> Prompt A
In the Valdobbiadene vineyard text, what do some wine trade observers call the practice of growing grapes on such steep slopes?
> Prompt B
Please continue the Valdobbiadene vineyard text from its last sentence.

> Document excerpt
■ ■ ■ ■

One of the things that makes Valdobbiadene such a unique place to grow fine wine grapes is how steep the slopes are there.

Especially when you get into the township’s Cartizze subzone, the vines are planted on slopes so steep that they can only be worked by hand. It’s simply impossible to use tractors or other machinery there. Everything — from the early pruning and canopy management to the picking and sorting of the grapes in the vineyards — has to be done by hand.

As you can see in the photo above, it’s what some wine trade observers call “heroic viticulture” because it takes true grit and determination to grow there.

When you talk to the Prosecco old-timers (and believe us, it’s always an illuminating experience to chat with someone who’s watched the Prosecco DOCG appellation become a wine juggernaut), they will tell you that this tradition began many generations ago when farmers planted wine grapes exclusively in sites where they couldn’t grow other crops.

At the time, they did this to maximize the productivity of the land — the farmer’s ultimate goal.

■ ■ ■ ■

> Record excerpts
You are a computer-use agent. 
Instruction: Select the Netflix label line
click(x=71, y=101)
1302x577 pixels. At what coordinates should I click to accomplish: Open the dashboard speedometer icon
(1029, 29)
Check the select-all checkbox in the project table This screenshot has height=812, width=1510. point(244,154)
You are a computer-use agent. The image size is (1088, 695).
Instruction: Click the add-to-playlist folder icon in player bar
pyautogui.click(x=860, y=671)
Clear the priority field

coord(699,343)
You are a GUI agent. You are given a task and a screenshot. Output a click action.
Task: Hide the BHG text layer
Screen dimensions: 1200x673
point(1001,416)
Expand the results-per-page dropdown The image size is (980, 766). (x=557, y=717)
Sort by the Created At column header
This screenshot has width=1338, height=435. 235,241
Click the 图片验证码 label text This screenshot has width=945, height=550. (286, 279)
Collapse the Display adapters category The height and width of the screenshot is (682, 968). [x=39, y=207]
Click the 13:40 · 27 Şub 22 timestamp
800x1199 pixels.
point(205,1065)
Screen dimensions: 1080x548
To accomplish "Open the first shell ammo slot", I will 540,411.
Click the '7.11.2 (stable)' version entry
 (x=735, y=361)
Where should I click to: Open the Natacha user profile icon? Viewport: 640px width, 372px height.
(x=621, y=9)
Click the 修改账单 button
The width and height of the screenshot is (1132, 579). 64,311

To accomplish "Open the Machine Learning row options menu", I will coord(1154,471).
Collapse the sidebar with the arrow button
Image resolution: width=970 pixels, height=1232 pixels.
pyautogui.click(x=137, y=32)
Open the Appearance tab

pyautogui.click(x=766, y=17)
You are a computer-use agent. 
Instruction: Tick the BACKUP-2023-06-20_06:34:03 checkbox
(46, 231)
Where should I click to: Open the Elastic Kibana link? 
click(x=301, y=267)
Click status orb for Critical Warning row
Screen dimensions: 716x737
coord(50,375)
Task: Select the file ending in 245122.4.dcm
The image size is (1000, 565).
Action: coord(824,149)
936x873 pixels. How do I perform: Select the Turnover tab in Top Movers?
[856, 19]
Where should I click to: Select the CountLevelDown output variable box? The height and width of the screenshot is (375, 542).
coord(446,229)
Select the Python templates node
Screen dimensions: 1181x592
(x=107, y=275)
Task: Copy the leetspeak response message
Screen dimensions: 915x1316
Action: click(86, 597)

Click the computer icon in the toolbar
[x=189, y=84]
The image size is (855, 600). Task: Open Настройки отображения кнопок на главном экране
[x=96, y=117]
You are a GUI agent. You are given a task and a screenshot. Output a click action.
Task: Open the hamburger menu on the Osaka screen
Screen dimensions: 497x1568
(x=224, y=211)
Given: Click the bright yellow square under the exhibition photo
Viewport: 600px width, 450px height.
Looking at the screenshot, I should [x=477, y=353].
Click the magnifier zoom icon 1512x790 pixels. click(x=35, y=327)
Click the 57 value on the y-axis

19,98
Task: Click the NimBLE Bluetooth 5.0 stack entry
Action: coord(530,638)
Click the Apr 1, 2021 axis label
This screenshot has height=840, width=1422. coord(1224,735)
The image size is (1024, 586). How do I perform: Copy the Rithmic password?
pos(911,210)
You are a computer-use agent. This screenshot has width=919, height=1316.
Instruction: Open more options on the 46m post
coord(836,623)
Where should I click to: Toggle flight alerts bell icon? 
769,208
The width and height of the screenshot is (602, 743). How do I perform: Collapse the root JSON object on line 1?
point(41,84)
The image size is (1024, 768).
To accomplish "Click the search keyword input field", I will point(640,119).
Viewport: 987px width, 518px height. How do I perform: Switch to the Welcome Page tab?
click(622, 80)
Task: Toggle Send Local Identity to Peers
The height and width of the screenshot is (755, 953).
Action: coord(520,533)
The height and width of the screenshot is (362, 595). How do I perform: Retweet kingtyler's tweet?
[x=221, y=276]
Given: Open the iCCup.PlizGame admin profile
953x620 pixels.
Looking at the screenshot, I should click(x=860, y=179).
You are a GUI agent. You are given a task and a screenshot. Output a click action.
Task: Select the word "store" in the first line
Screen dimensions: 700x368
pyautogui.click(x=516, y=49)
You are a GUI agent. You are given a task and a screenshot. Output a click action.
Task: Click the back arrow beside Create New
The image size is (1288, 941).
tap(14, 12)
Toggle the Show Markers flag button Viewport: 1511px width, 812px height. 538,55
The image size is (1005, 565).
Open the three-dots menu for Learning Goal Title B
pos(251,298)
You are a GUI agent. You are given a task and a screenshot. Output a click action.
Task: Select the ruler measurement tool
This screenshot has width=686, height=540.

■ ■ ■ ■

> Task output A
Heroic viticulture.

> Task output B
But with time, they began to realize that the extremely steep slopes of Valdobbiadene township, with their terraced vineyards, created ideal conditions for the style of wine the area produced.

The exposure is ideal, they realized, and helps to make the vines ripen evenly. And the steep slopes also provide excellent ventilation, which cools the fruit in summer and helps to keep the grapes dry thus preventing vine disease.

In more recent times, they also began to see how the absence of machines in the vineyard and the human-focused work combined to produce higher quality wines. Because everything must be done by hand, there is much more attention to detail in the vineyards. That means that the clusters get more attention than their counterparts on the valley floor below. And that makes for much better wines.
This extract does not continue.